**EXERCISE BRIEF**.
The whole listing, except its pictures, is to be repeated exactly.

**LISTED RECORDS**.
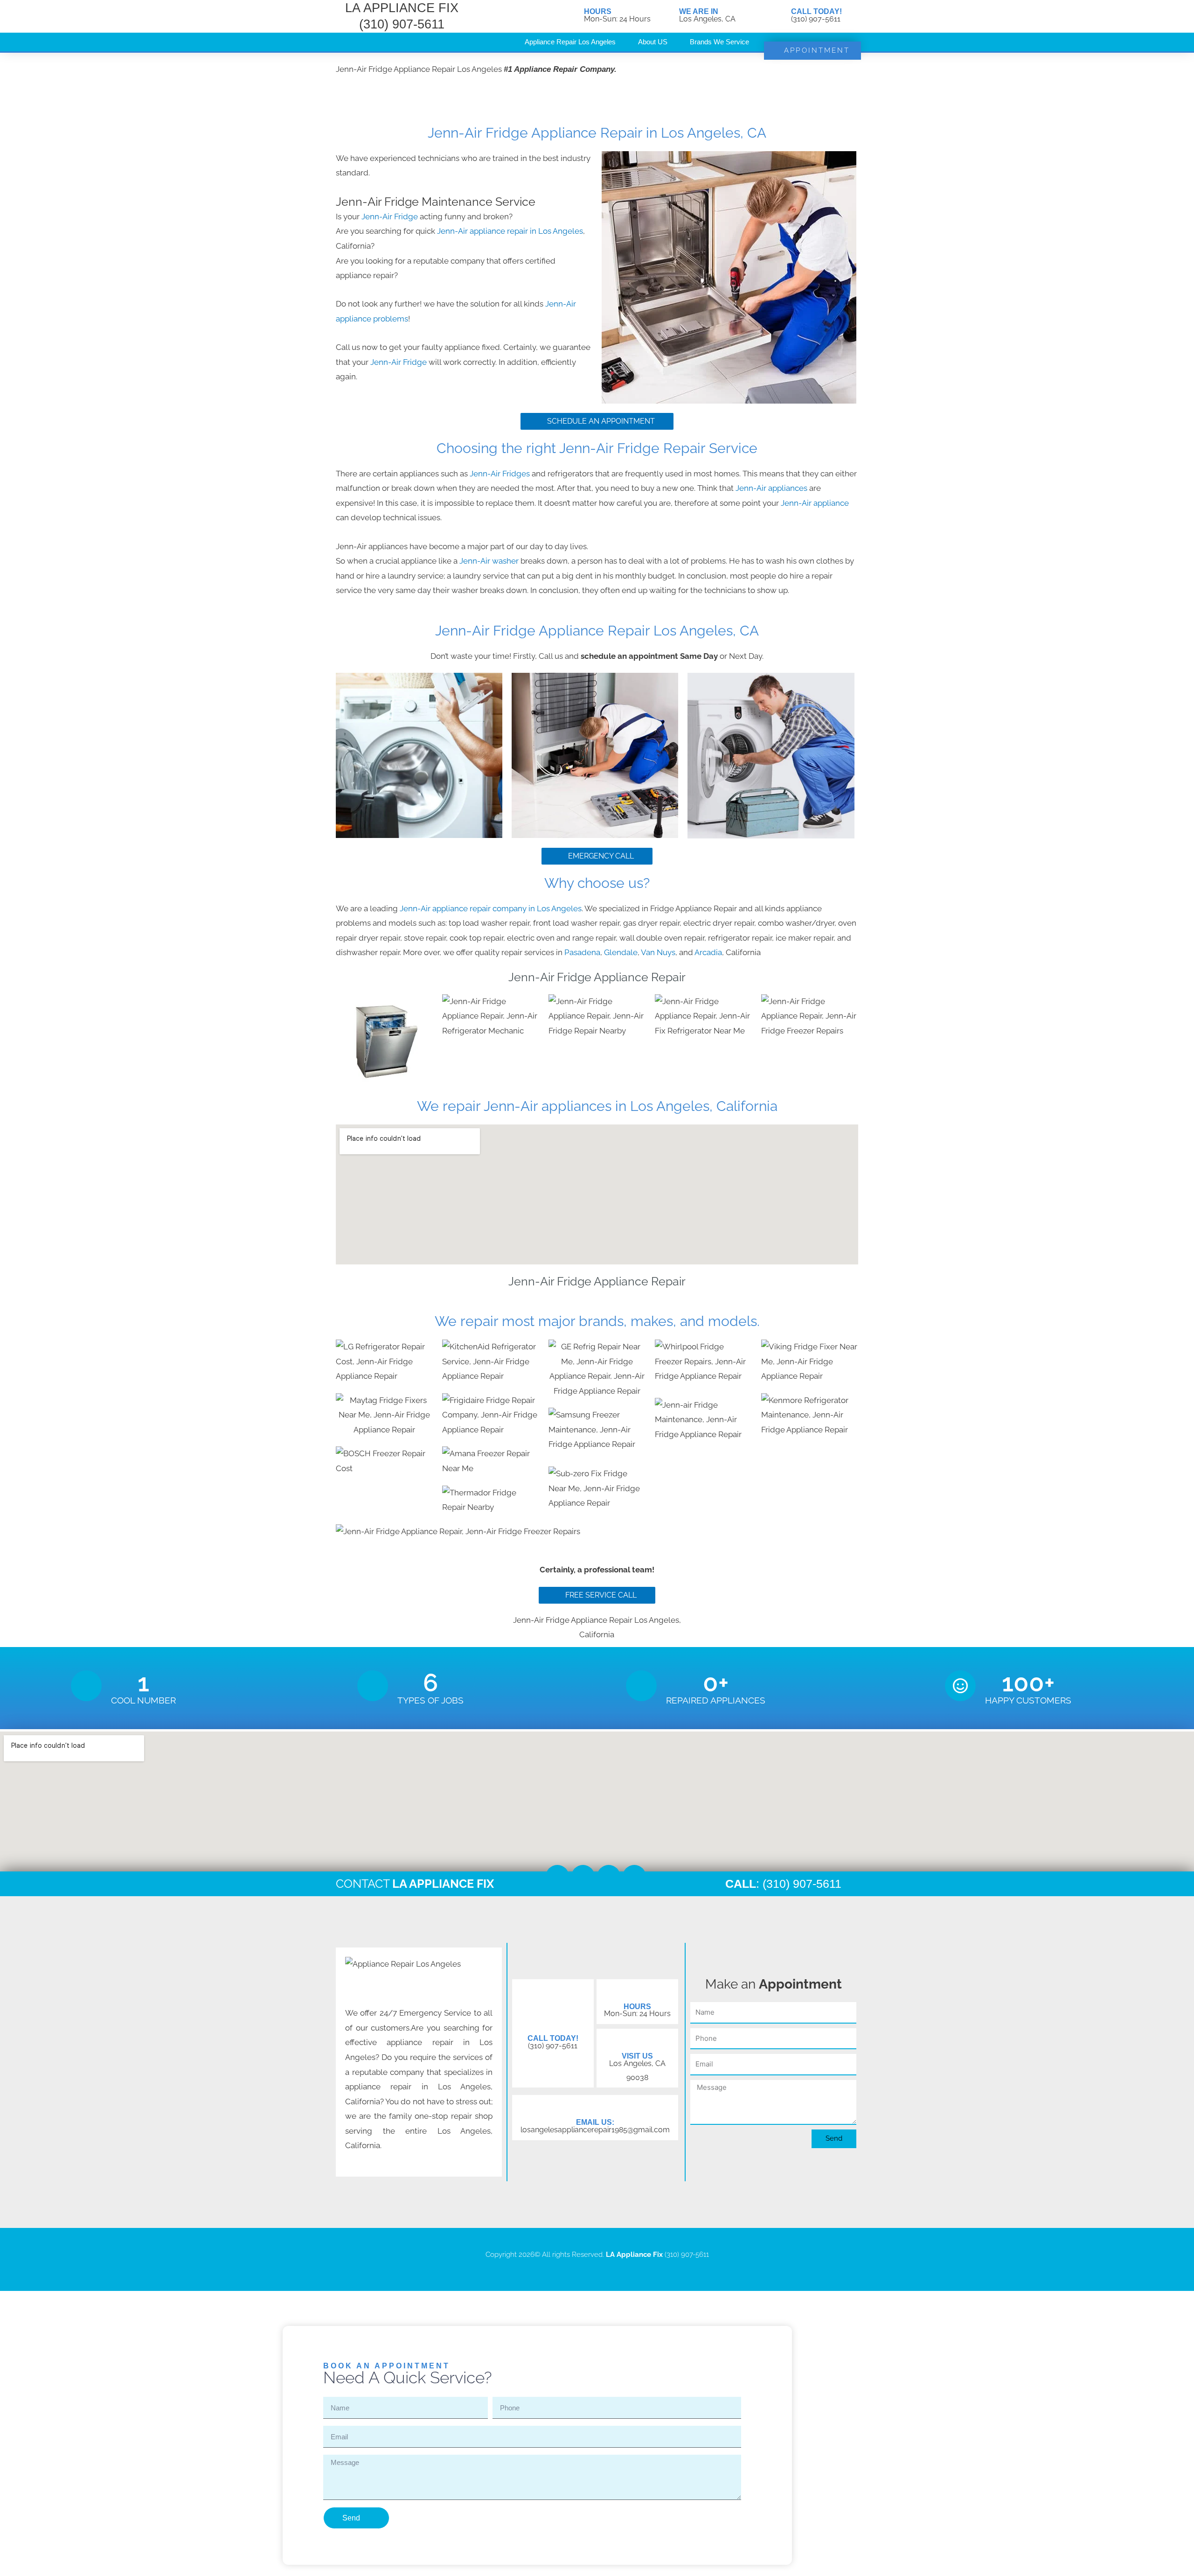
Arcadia (708, 952)
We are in (698, 11)
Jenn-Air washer (490, 560)
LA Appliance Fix (634, 2254)
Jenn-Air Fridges (501, 473)
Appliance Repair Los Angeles (570, 42)
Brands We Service (719, 42)
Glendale (621, 952)
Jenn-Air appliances (771, 488)
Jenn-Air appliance (815, 503)
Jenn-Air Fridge (389, 216)
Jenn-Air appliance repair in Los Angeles (510, 231)
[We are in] (667, 16)
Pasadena (582, 952)
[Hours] (572, 16)
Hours (597, 11)
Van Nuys (658, 952)
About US (652, 42)
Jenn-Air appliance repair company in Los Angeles (491, 908)
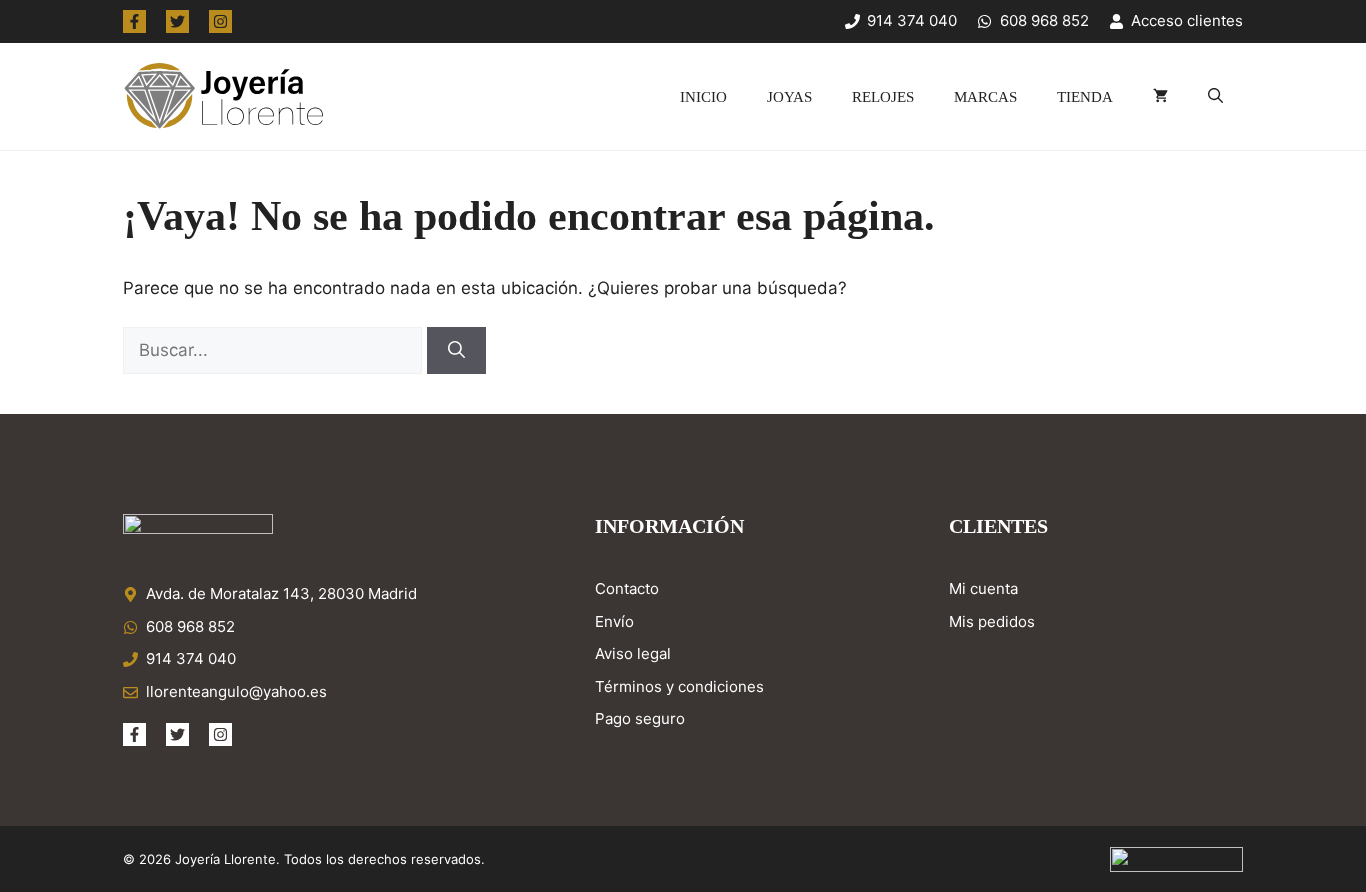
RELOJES (883, 97)
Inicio (703, 97)
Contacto (627, 588)
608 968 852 (190, 626)
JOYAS (789, 97)
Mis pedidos (992, 621)
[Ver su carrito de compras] (1160, 97)
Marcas (985, 97)
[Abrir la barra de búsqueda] (1215, 97)
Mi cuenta (983, 588)
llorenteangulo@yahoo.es (236, 691)
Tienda (1085, 97)
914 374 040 (191, 658)
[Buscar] (456, 351)
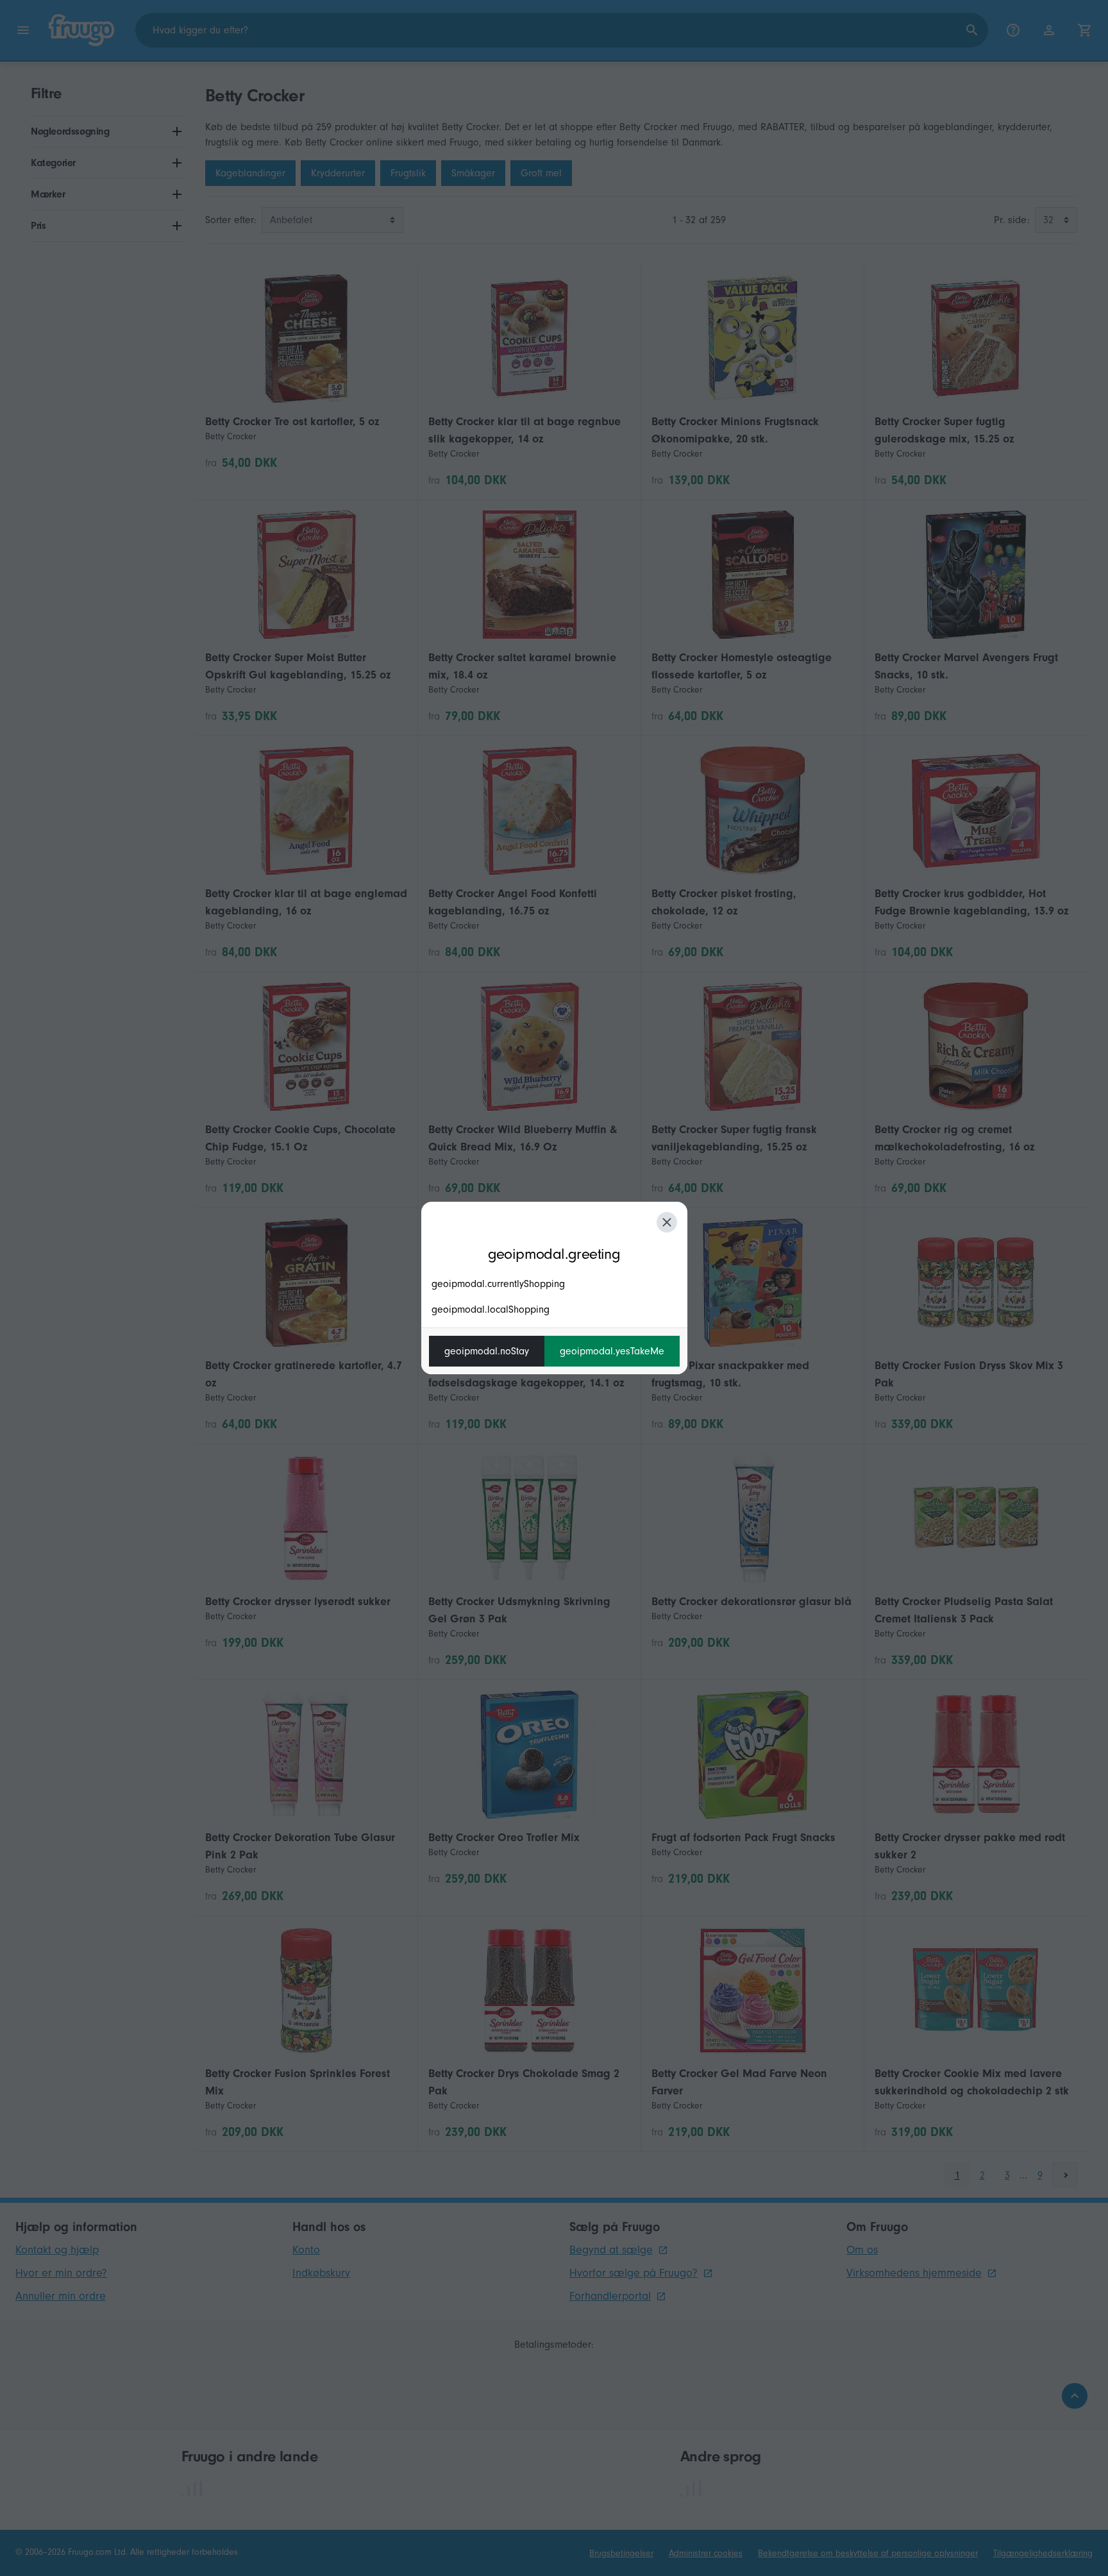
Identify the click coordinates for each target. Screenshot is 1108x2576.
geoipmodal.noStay (486, 1351)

**WRITTEN SOLUTION**.
Arcadia (708, 952)
We are in (698, 11)
Jenn-Air washer (490, 560)
LA Appliance Fix (634, 2254)
Jenn-Air Fridges (501, 473)
Appliance Repair Los Angeles (570, 42)
Brands We Service (719, 42)
Glendale (621, 952)
Jenn-Air appliances (771, 488)
Jenn-Air appliance (815, 503)
Jenn-Air Fridge (389, 216)
Jenn-Air appliance repair in Los Angeles (510, 231)
[We are in] (667, 16)
Pasadena (582, 952)
[Hours] (572, 16)
Hours (597, 11)
Van Nuys (658, 952)
About US (652, 42)
Jenn-Air appliance repair company in Los Angeles (491, 908)
RELOJES (883, 97)
Inicio (703, 97)
Contacto (627, 588)
608 968 852 (190, 626)
JOYAS (789, 97)
Mis pedidos (992, 621)
[Ver su carrito de compras] (1160, 97)
Marcas (985, 97)
[Abrir la barra de búsqueda] (1215, 97)
Mi cuenta (983, 588)
llorenteangulo@yahoo.es (236, 691)
Tienda (1085, 97)
914 374 040 (191, 658)
[Buscar] (456, 351)
Identify the click coordinates for each target. Screenshot is 1108x2576.
geoipmodal.noStay (486, 1351)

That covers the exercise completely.